Ce fut Louis XI qui, en 1477, la réunit a la couronne. Le Lyonnais, le Beaujolais, le Forez et le Franc-Lyonnais furent réunis en un grand gouvernement qui a subsisté jusqu’en 1790. Outre le gouverneur général, il y eut un lieutenant du roi et un grand bailli d’épée pour le Beaujolais et un sénéchal pour le Lyonnais. Toute la généralité ressortissait au parlement, à la cour des aides et à la chambre des comptes de Paris. Le présidial de Lyon date de 1552.
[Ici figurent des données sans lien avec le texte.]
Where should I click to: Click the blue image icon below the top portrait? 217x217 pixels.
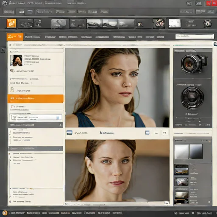click(70, 133)
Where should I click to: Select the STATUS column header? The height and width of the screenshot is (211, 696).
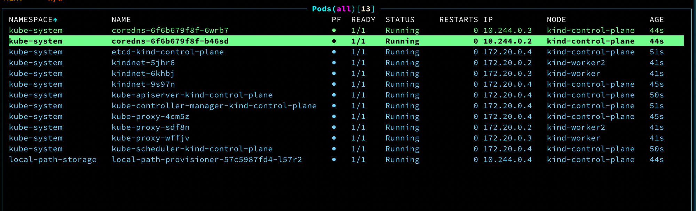[x=400, y=20]
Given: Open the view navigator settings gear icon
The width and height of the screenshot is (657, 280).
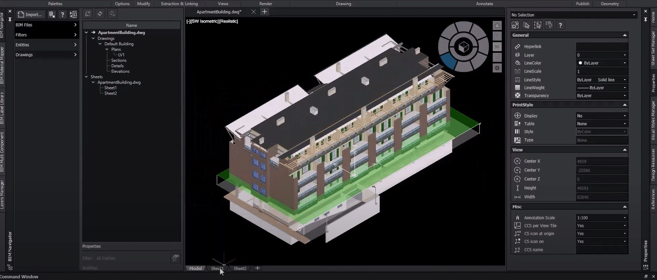Looking at the screenshot, I should tap(497, 68).
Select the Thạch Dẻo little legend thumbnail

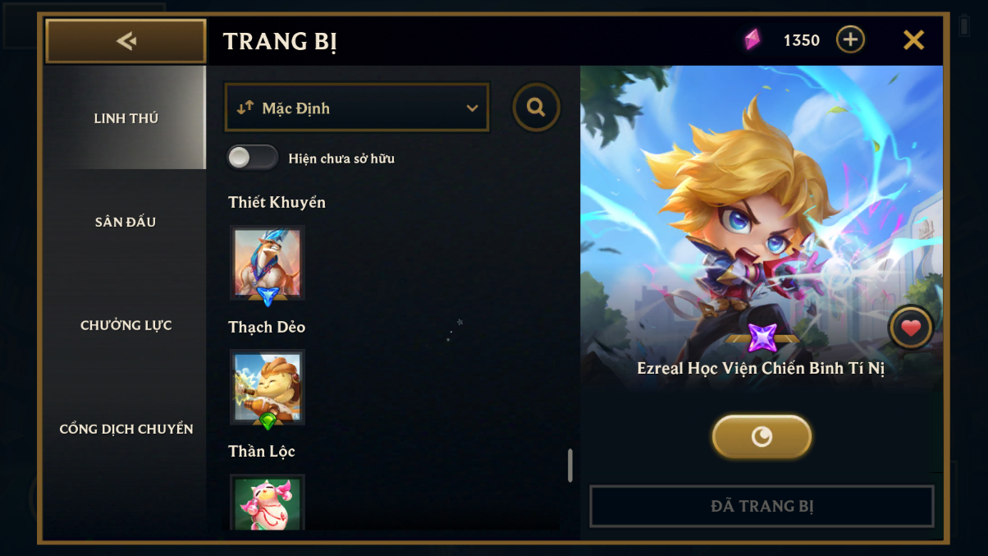click(268, 388)
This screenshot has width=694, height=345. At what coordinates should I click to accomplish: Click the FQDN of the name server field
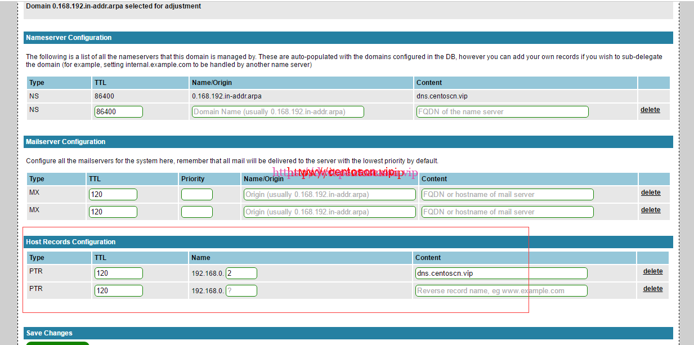502,111
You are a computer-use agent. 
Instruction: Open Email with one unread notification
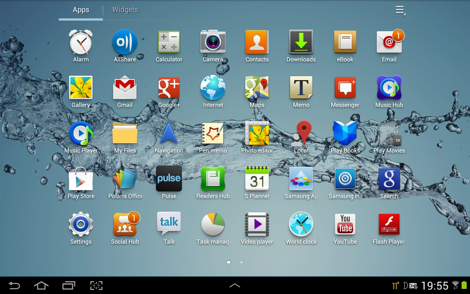tap(389, 43)
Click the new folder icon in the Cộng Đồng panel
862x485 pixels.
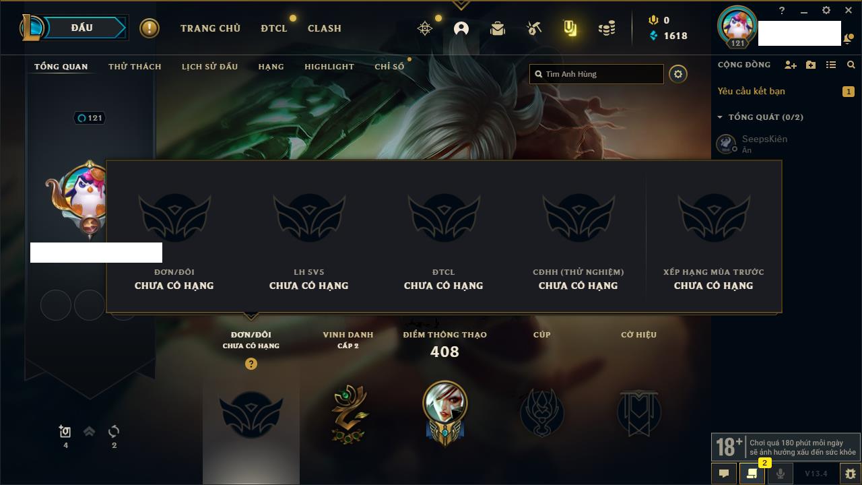click(x=811, y=65)
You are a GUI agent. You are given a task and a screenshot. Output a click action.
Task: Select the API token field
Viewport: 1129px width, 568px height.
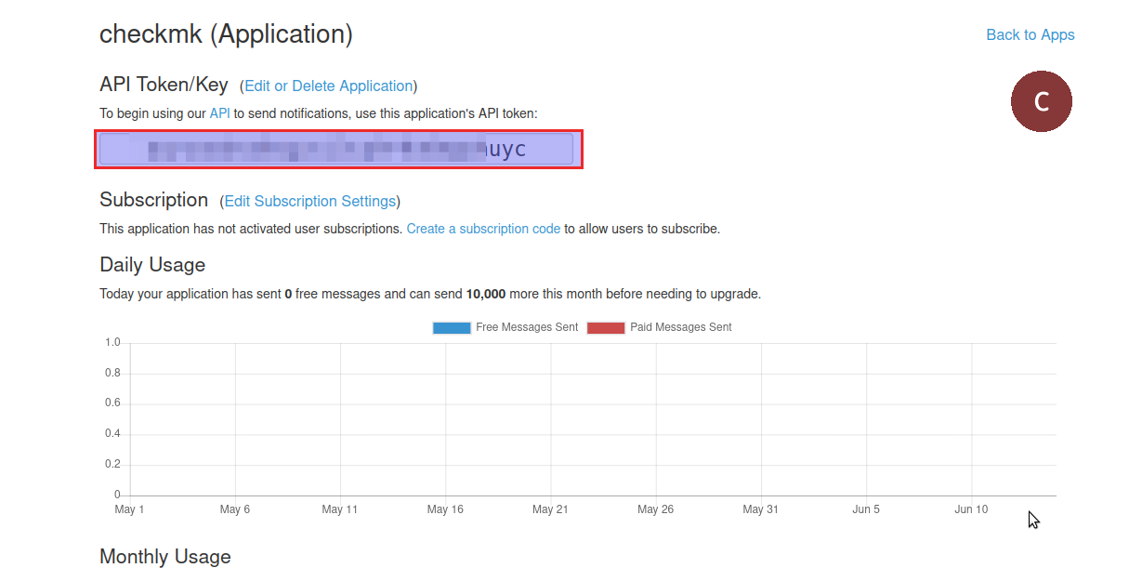point(336,150)
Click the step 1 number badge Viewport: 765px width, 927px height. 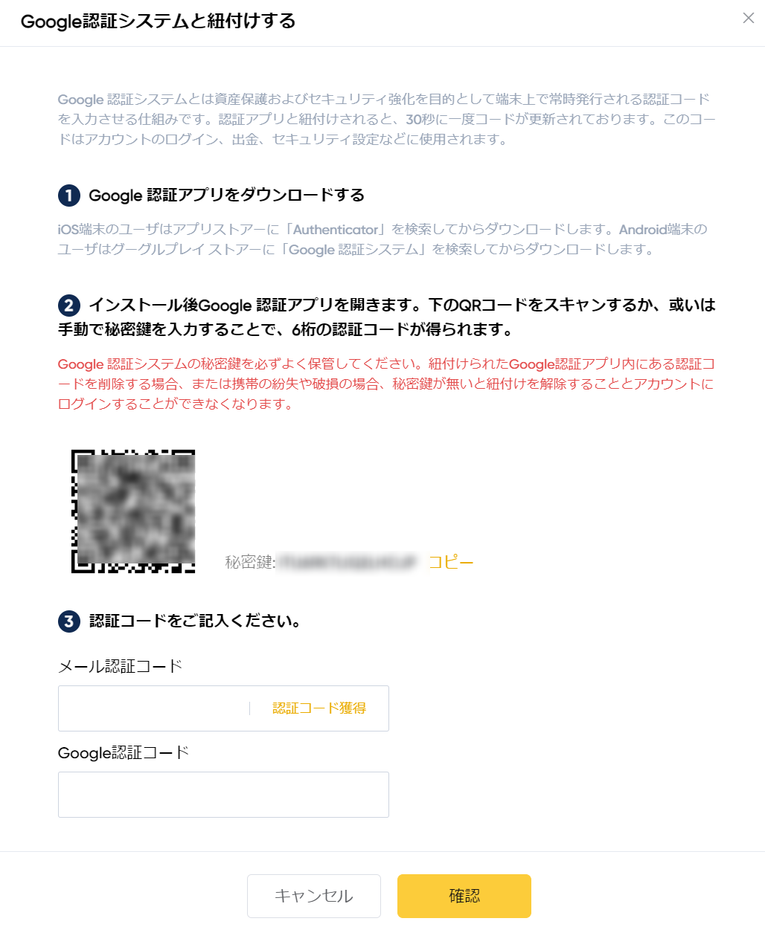tap(68, 196)
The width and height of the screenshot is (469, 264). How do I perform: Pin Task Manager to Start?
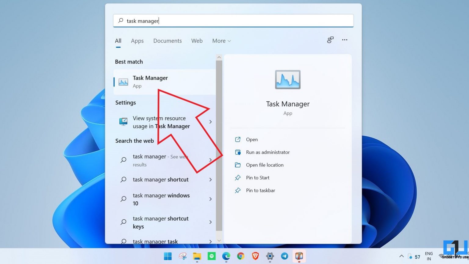click(x=258, y=178)
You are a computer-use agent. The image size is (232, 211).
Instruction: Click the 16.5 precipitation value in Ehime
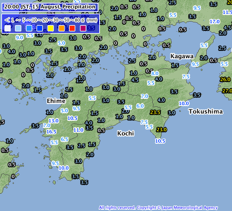[x=51, y=132]
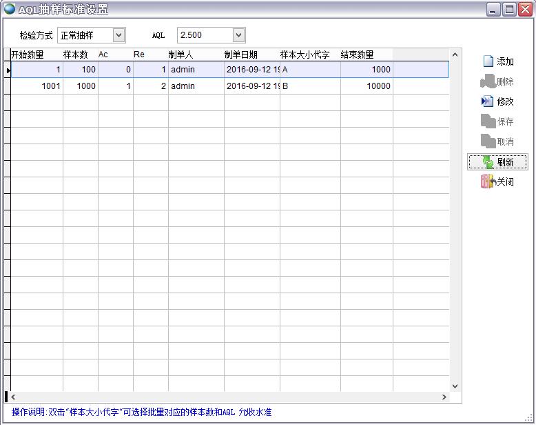
Task: Click the grayed 取消 (Cancel) icon
Action: click(488, 141)
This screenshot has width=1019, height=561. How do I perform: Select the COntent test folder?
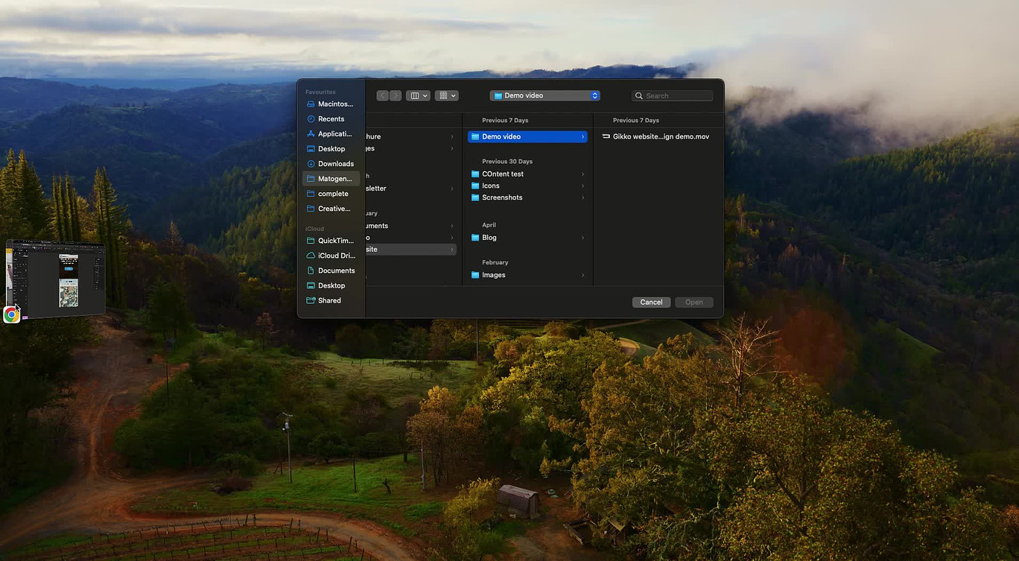click(x=502, y=174)
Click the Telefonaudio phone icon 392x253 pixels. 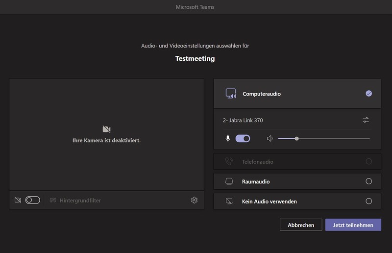pos(229,161)
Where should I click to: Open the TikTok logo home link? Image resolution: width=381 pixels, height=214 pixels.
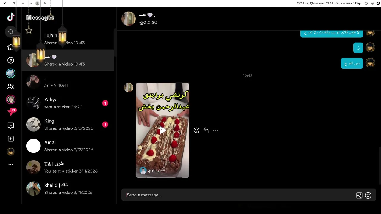[11, 17]
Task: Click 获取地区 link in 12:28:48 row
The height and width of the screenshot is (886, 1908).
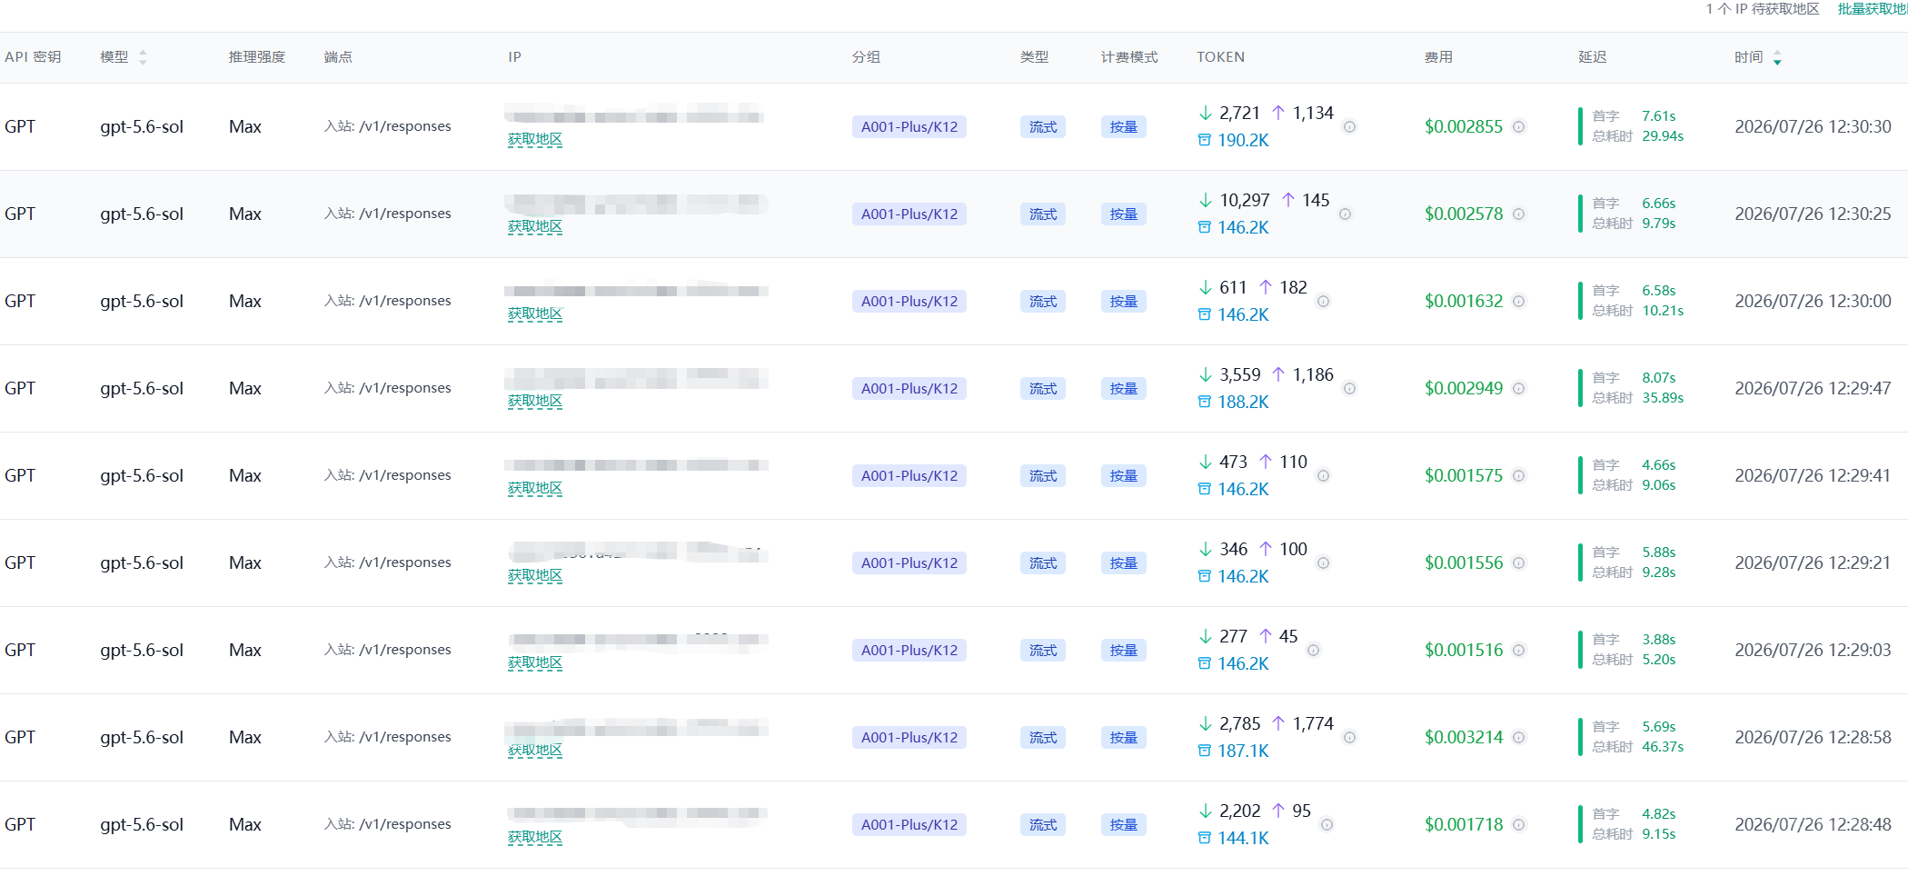Action: click(x=535, y=838)
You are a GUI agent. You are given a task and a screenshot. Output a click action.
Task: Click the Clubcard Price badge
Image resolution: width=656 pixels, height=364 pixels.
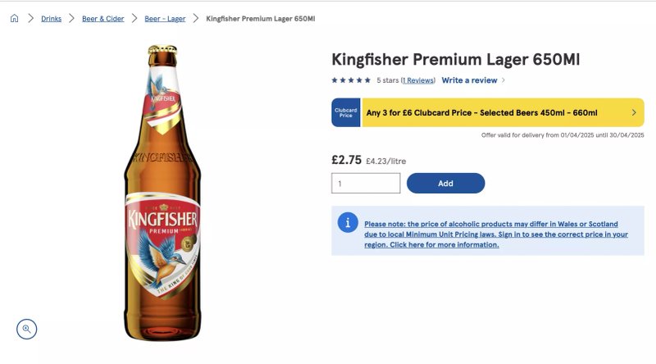[346, 112]
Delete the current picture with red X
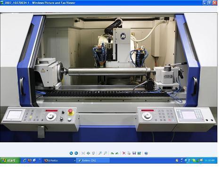 tap(124, 153)
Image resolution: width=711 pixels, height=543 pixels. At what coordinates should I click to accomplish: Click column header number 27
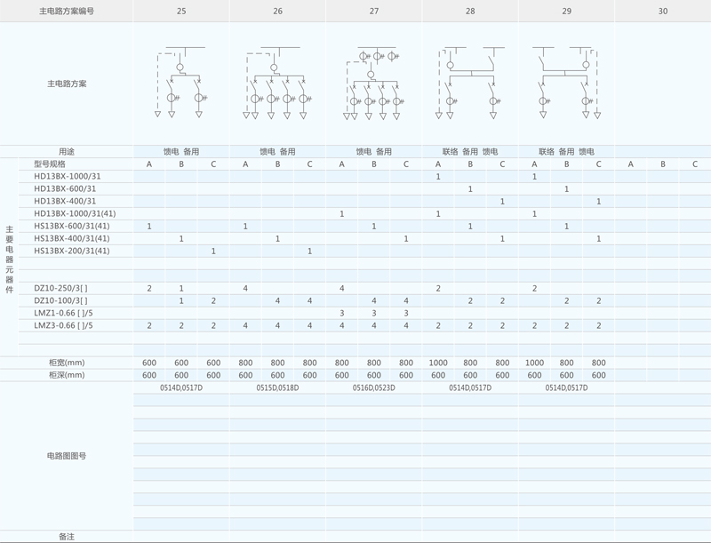[374, 12]
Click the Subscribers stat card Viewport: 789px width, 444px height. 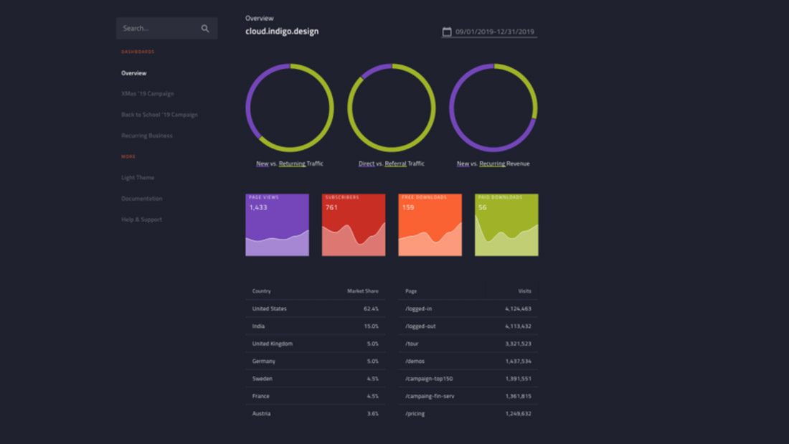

En 1790, lors de la répartition de la France en départements, on forma le vaste département de Rhône-et-Loire, qui, après le siège de Lyon par la Convention, fut scindé en deux, celui de la Loire, avec Montbrison pour chef-lieu, et celui du Rhône, qui conserva pour capitale Lyon, un instant appelé Commune-Affranchie (1793).

On a pu suivre, dans le récit que nous venons de faire, l’effacement graduel des influences provinciales jusqu’à leur absorption dans la grande unité française, résultat de la nouvelle division territoriale en 1790. A dater de cette époque surtout, l’histoire de Lyon sera l’histoire du Lyonnais et du département du Rhône tout entier.

Au XIXe siècle, l’habitant du Lyonnais, et cette description s’applique aussi bien à l’homme de la ville qu’à celui de la campagne, est plutôt petit que grand, plus souvent brun que blond ; image vivante du sol qu’il habite, ce n’est déjà plus le Nord et ce n’est point encore le Midi.

On décrit alors le Lyonnais comme sobre, actif, dur à la peine, humble et naïf de coeur ; d’un abord un peu timide, mais d’un commerce sûr et d’une amitié fidèle ; il est de moeurs douces et pures, il est resté l’homme de la tradition et de la famille ; chez lui, mieux qu’ailleurs, la probité en affaires a résisté aux entraînements de l’amour du gain ; il y a je ne sais quelle discrète mesure dans toutes ses actions ; la simplicité est comme un produit du sol ; sur les marchés de la campagne, rien ne distingue le plus riche cultivateur du métayer le plus modeste, et, en traversant les rues de Lyon, on ne devinerait jamais, à l’aspect de ces maisons aux murs sombres et aux portes basses, qu’elles renferment les comptoirs de négociants dont la signature est connue et respectée sur toutes les places de l’ancien et du nouveau monde.